Data in this exercise:
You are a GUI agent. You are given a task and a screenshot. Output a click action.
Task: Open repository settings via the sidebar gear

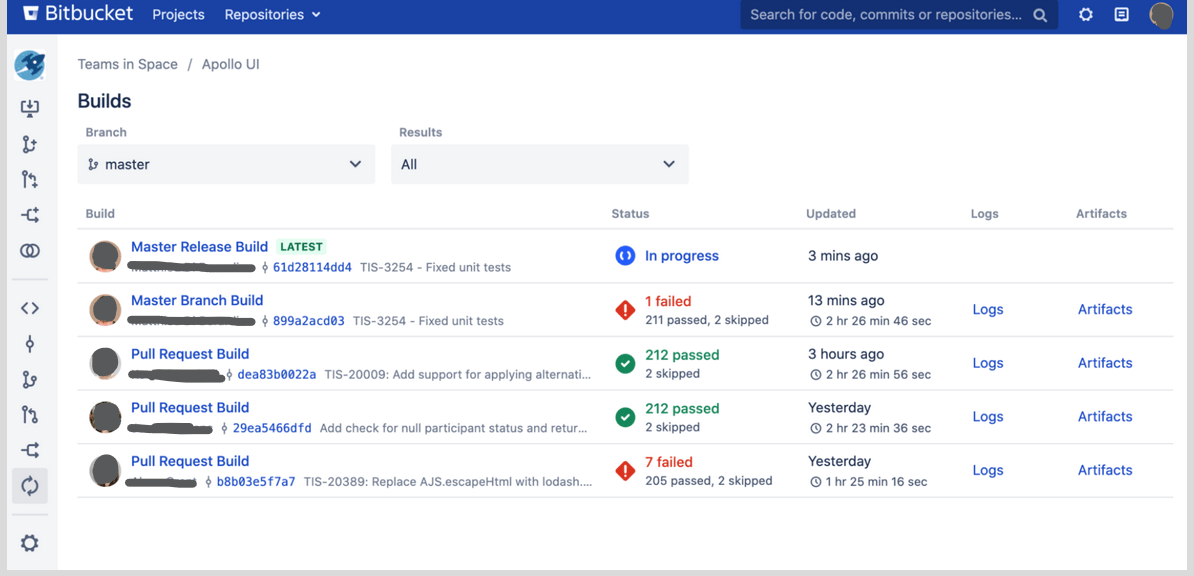click(29, 542)
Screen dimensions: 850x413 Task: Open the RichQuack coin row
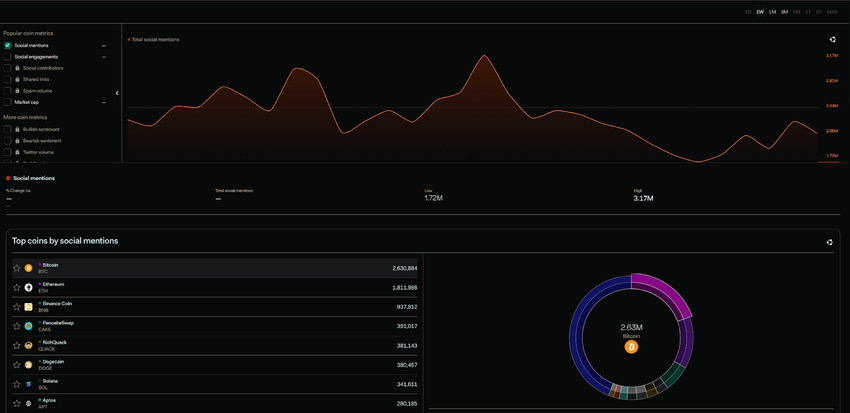[215, 345]

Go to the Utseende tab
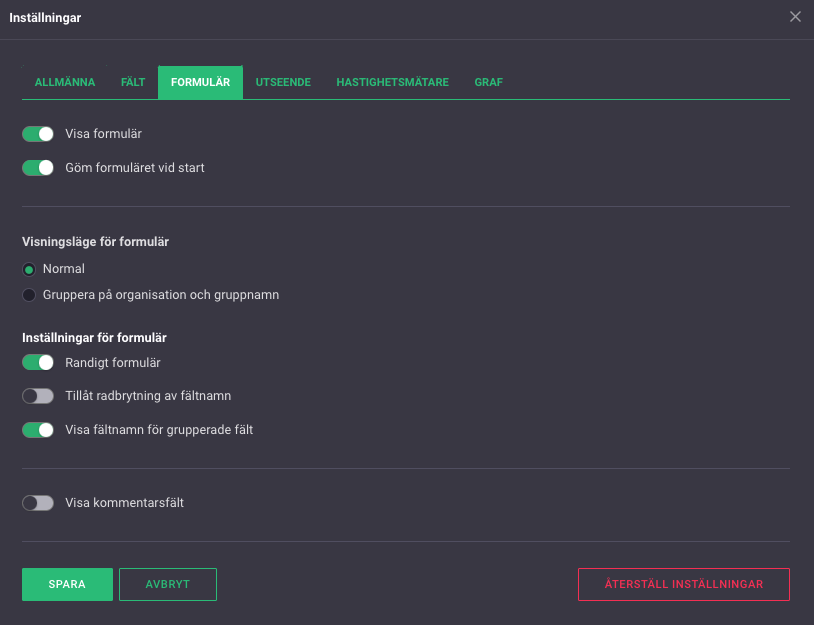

Problem requirements: Make an exact copy of the lines of the records from the line containing "Screen dimensions: 850x413" through the final line, both ends included, but not of the pictures.

Exercise output:
Screen dimensions: 850x413 Task: Open the RichQuack coin row
[215, 345]

Go to the Utseende tab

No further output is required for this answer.